The style of pictures in H.A.Rey’s book reminds me of another book I have by The Adventures of Herge written by Bocquet and Fromental, about the author of Tintin cartoons. It is a comic book about him that I wish I could share with my children but cannot easily, since there are a number of very non-child friendly pages in that book. I have carefully shared with them selective parts of the book, about the role that scouting played in Herge’s life, or how during an early promotional stunt the actor playing Tintin ended up stuck holding someone’s apparently abandoned baby and other such stories. We’ve also talked some about how Herge continued to work during WWII and afterwards was blamed as a collaborator, and about the shortage of paper available for printing during WWII, a difficulty that the Rey’s faced as well.
Then there’s the book Pablo Picasso from the series Lives of the Artists. It isn’t as storiesh as The Journey that Saved Curious George, and its not a cartoon book like The Adventures of Herge, but since my children were introduced to Pablo Picasso in the story Lumpito, my four year old was interested in the Picasso book. I didn’t read it all out loud but we flipped through and looked at the pictures and talked about it.

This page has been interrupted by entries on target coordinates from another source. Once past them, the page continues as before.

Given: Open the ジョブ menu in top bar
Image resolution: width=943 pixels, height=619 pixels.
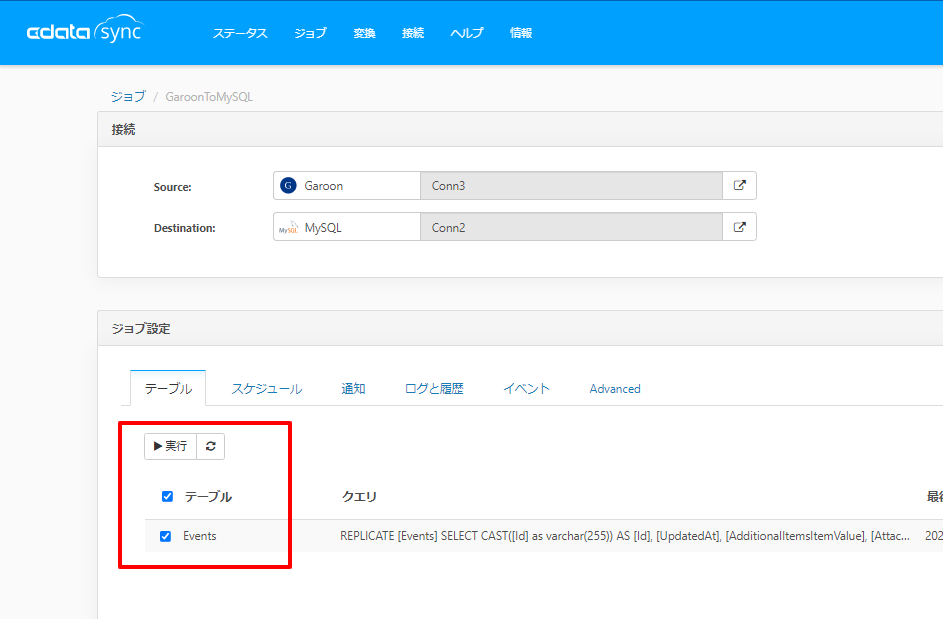Looking at the screenshot, I should [x=310, y=33].
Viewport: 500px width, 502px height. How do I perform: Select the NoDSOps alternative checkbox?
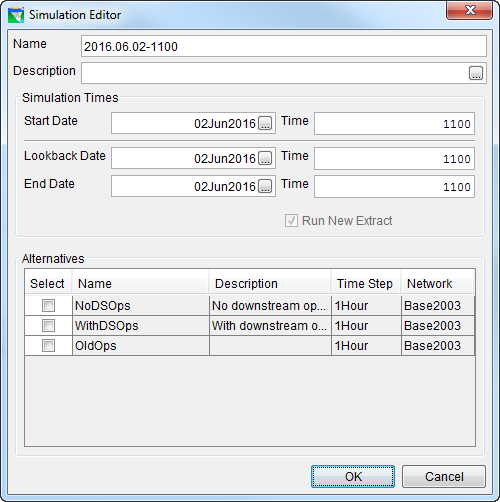coord(48,305)
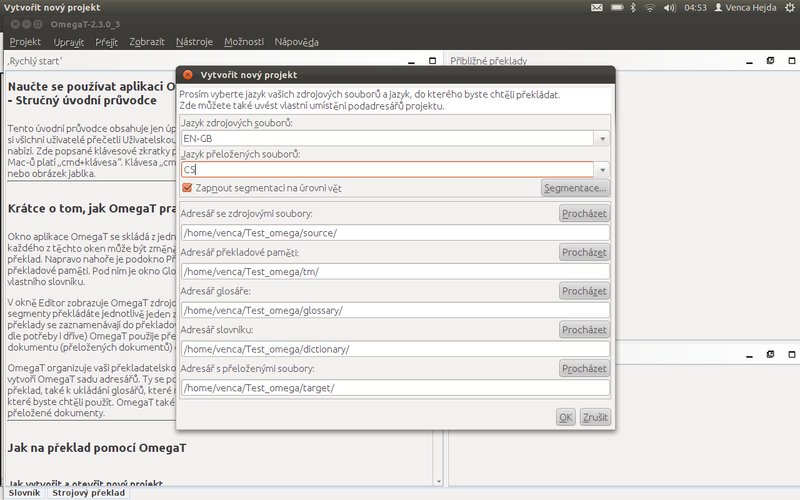Click the Segmentace... button
Screen dimensions: 800x500
click(575, 187)
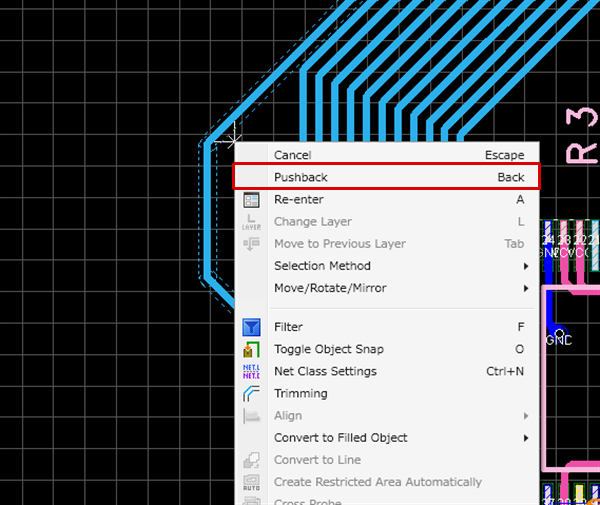This screenshot has width=600, height=505.
Task: Click the outermost blue trace's vertical segment
Action: [x=207, y=210]
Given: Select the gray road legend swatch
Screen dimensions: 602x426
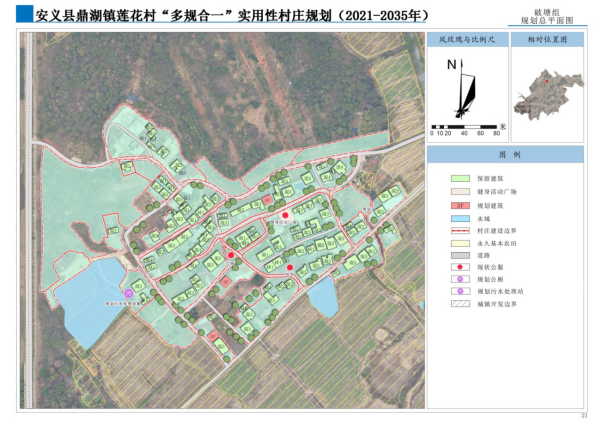Looking at the screenshot, I should [x=460, y=255].
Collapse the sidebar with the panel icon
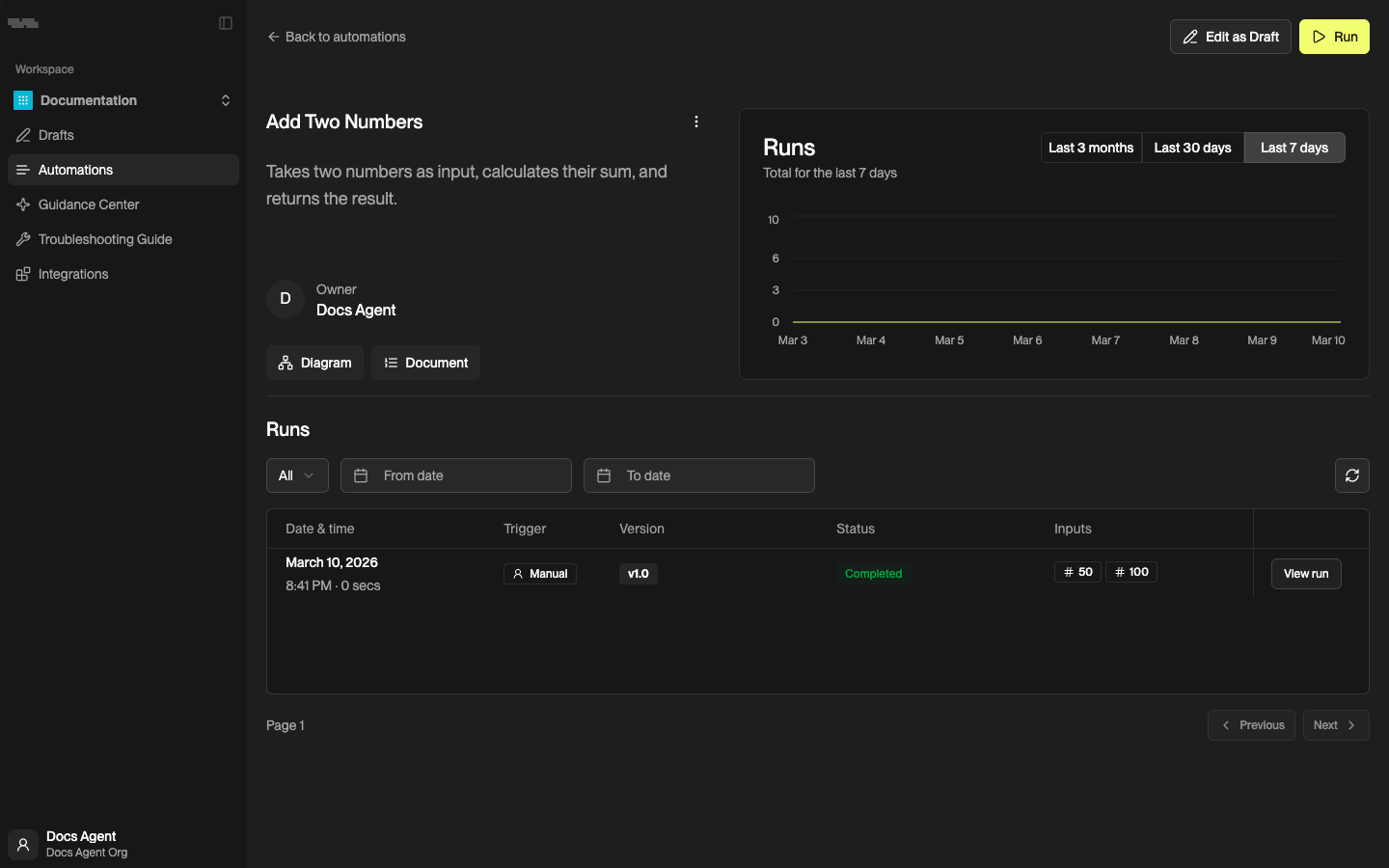Viewport: 1389px width, 868px height. 226,23
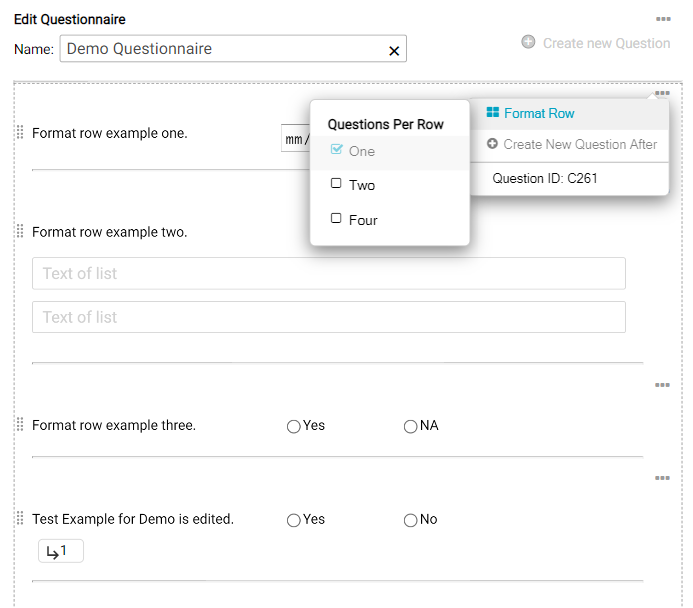
Task: Click the first Text of list input
Action: tap(328, 274)
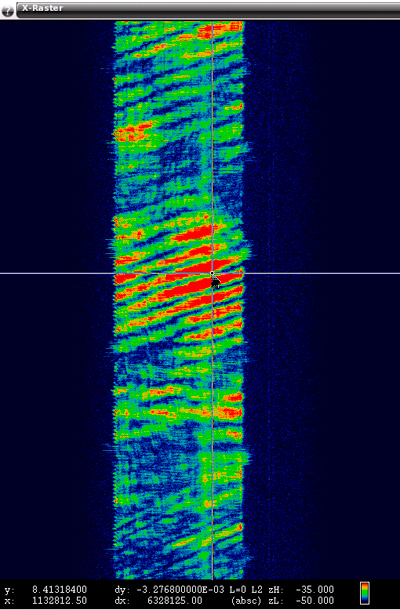This screenshot has width=400, height=610.
Task: Click the X-Raster title bar
Action: tap(208, 10)
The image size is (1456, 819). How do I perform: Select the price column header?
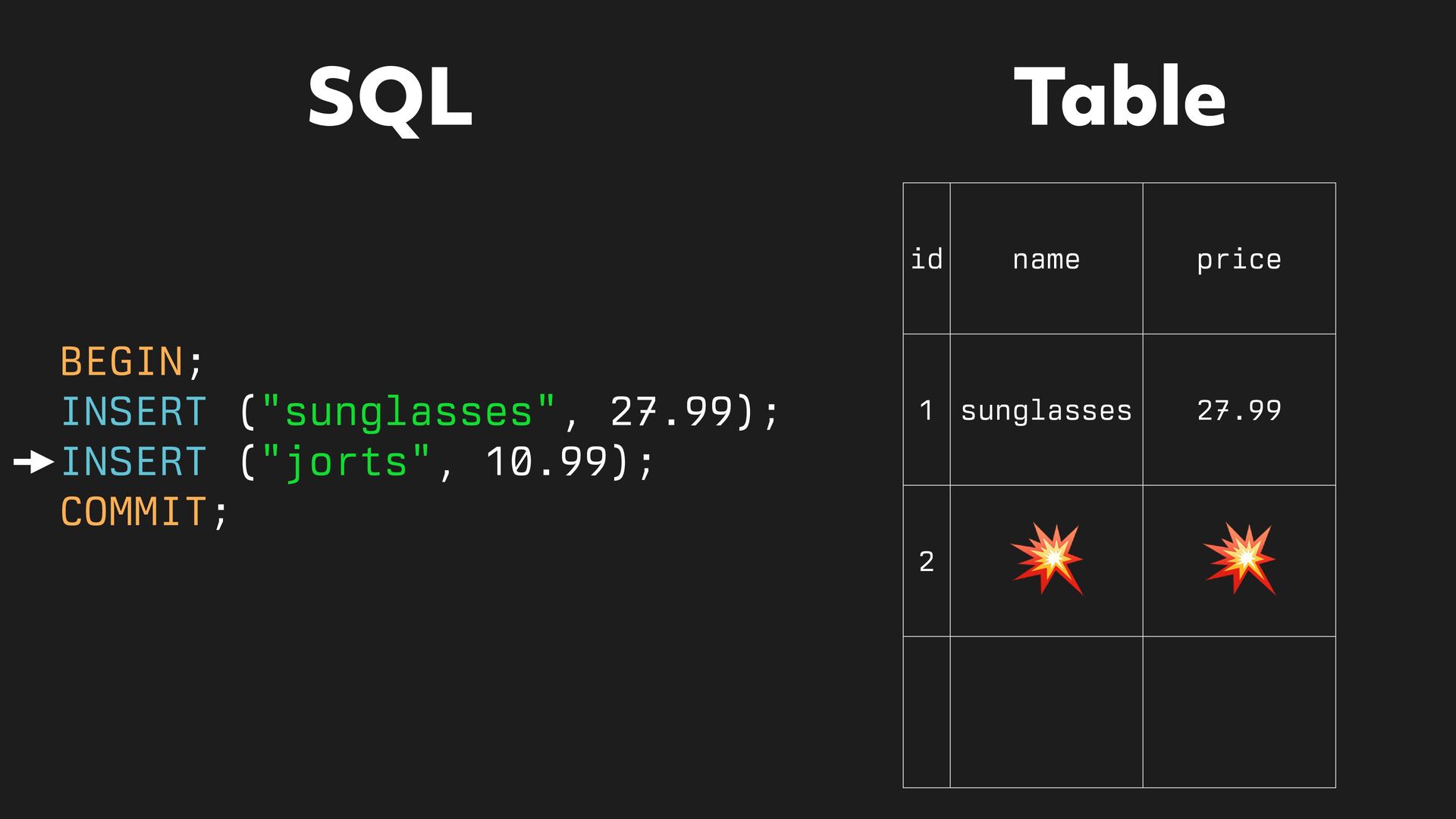point(1238,259)
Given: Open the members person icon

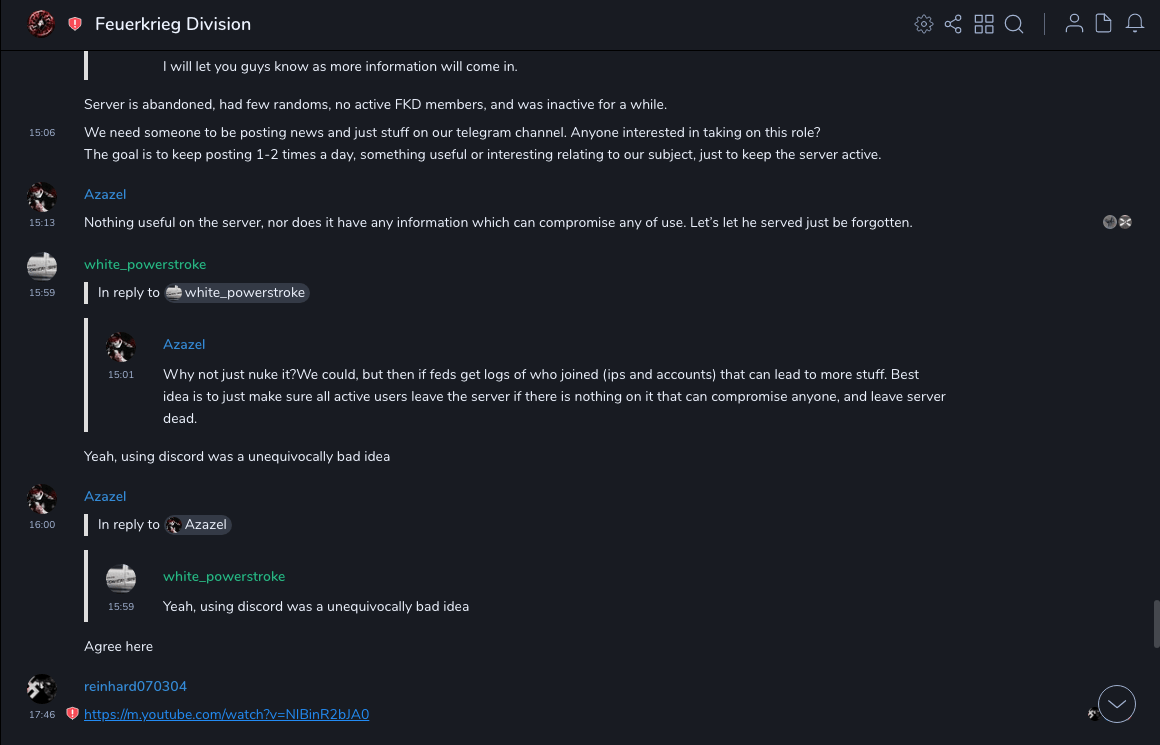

Picasso too lived through WWII. He remained in Paris during the German occupation, so we talked about how when the Rey’s were fleeing Paris, Picasso remained behind.
World War II might seem like a strange topic to talk to young children about but I’m hoping that approaching it through the lives of authors and artists will help the children to place both the people in history, and the war.
There’s another thing I’m hoping to do too. I’m hoping that by sharing with my children the idea that the authors have a time period and story of their own I’m laying the groundwork for talking about how those stories affect them. In the Tintin stories we can see the changes over Herge’s lifetime. In the Curious George stories we can talk about where he got some of his ideas. I want at some point for them to be able to see that looking at literature can be looking at two time periods at once: the time period the author is writing from and the time period they are writing about.
When I read the Bible or when I read books about the Bible, I know I’m studying two time-periods at once. I’m reading about the time in which the different sections of the Bible was written and about the time they were writing about. There were parts written during the exile about the times before the exile. The time they are writing about is in some ways a projection from the time they were writing from. The meanings can change if we know when the different sections are written, and naturally with a text as old and tremendous as the Bible there’s also the redactors. Is something telling us about the time period it was written about, the time period it was written in, or the time period of the editors?